== TEKSTFRAGMENT ==
Het motiveren van de
leerlingen is door tal van omstandigheden wel moeilijker geworden, o.a. door de
aantasting van het gezag van de leerkracht. Onderwijs kan niet zonder de
autoriteit van de meester. Vorming kan niet zonder het bijna blindelings
vertrouwen dat datgene wat de meester (de school) aanbrengt ook belangrijk is.
Uit de vele recente studies omtrent de rol van actieve imitatie bij het leren
kunnen we afleiden dat kinderen sterk gericht zijn op (actieve) imitatie van de
kennis, intenties en attitudes van de leerkracht en van de medeleerlingen.
Volgens Savater zijn
het dus eerder de leerlingen die zich moeten inleven in de leerkracht, dan de
leerkracht die zich moet inleven in de leerling(en). Volgens Laevers moet de
leerkracht zich vooral inleven in wat elke leerling innerlijk beleeft, zinvol
vindt. Hij beschrijft de leraar vooral als een coach die aandachtig moet
observeren wat de leerling individueel bezielt en verwacht; hij moet
achterhalen welke zijn leervragen zijn. Met wat oudere leerlingen moet
permanent onderhandeld worden over wat ze al dan niet zinvol vinden. Savater en
de meeste onderwijskundigen verkondigen een andere visie: verwachtingen worden
door anderen leerkrachten, ouders,
gewekt (cf. visie van Lacan).
===
ONDERDELEN OEFENING:
a: Beantwoord aan de hand van het tekstfragment over het gezag van de leerkracht de volgende vragen:
(i) Waar kan onderwijs volgens de tekst niet zonder?
(ii) Als wat beschrijft Laevers de leraar vooral?
(iii) Wat moet er volgens de tekst gebeuren met wat oudere leerlingen?
b: Schrijf het tekstfragment over het gezag van de leerkracht verder vanaf de laatste zin.
De regels die nu volgen, staan los van het tekstfragment.
== GEGEVENSDEEL ==
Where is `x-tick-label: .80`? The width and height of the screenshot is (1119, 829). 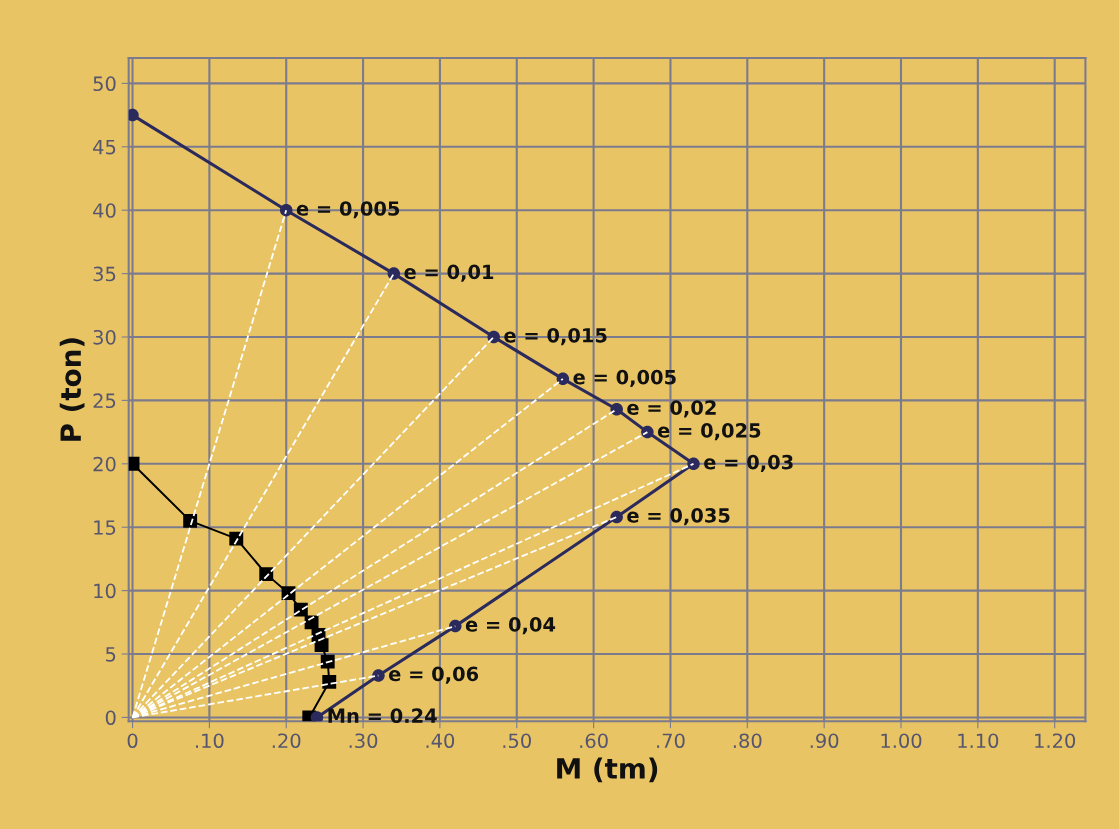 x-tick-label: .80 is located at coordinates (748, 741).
===
== GEGEVENSDEEL ==
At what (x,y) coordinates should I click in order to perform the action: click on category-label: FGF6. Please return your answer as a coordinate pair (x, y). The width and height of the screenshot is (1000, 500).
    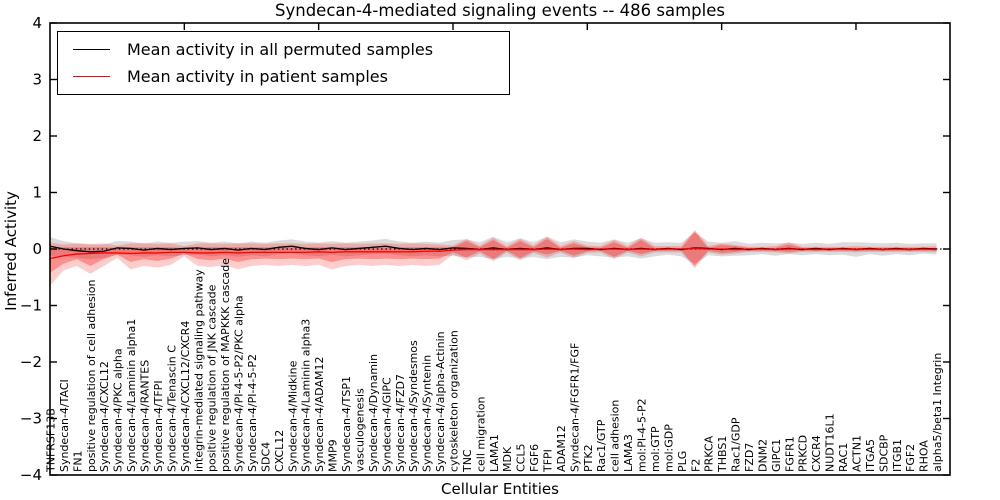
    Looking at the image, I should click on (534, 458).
===
ANTWOORDEN PER OPDRACHT:
a:
(i) Zonder de autoriteit van de meester.
(ii) Als een coach die aandachtig moet observeren wat de leerling individueel bezielt en verwacht.
(iii) Er moet permanent met hen onderhandeld worden over wat ze al dan niet zinvol vinden.

b:
2.2
Betrokkenheid: eerder resultaat dan voorwaarde
De prestaties van de leerlingen zitten o.i. niet zozeer op
de rug van de spontane betrokkenheid en het momentaan welbevinden, maar eerder
omgekeerd. De betrokkenheid (motivatie) en het welbevinden stijgen naarmate een
leerling er in slaagt een bepaalde prestatie te leveren bv. tot het besef
komt dat hij nieuwe woordjes al zelfstandig kan lezen. Laevers gaat er eerder
van uit dat betrokkenheid en welbevinden iets is dat al volledig moet aanwezig
zijn op het moment waarop de leerling de eerste leesoefeningen krijgt. Wij gaan
ervan uit dat betrokkenheid niet iets is dat vooraf al volledig aanwezig moet
zijn.
Luc Ferry, filosoof
en ex-minister onderwijs, formuleert het zo: "De modieuze opvatting dat de
leerlingen eerst intrinsiek gemotiveerd moeten zijn/worden vooraleer men ze aan
het werk kan zetten, moet in vraag gesteld worden. Het is eerder het
omgekeerde: men interesseert zich maar echt en intens voor iets waaraan men
veel gewerkt heeft, aanvankelijk vaak
onder dwang (extrinsieke motivering). Veel 'moderne' pedagogen
verwachten ten onrechte alle heil van het ludieke (het onmiddellijk
welbevinden)" (Humaniser par le travail, Le Monde de l'Education, juli 2005).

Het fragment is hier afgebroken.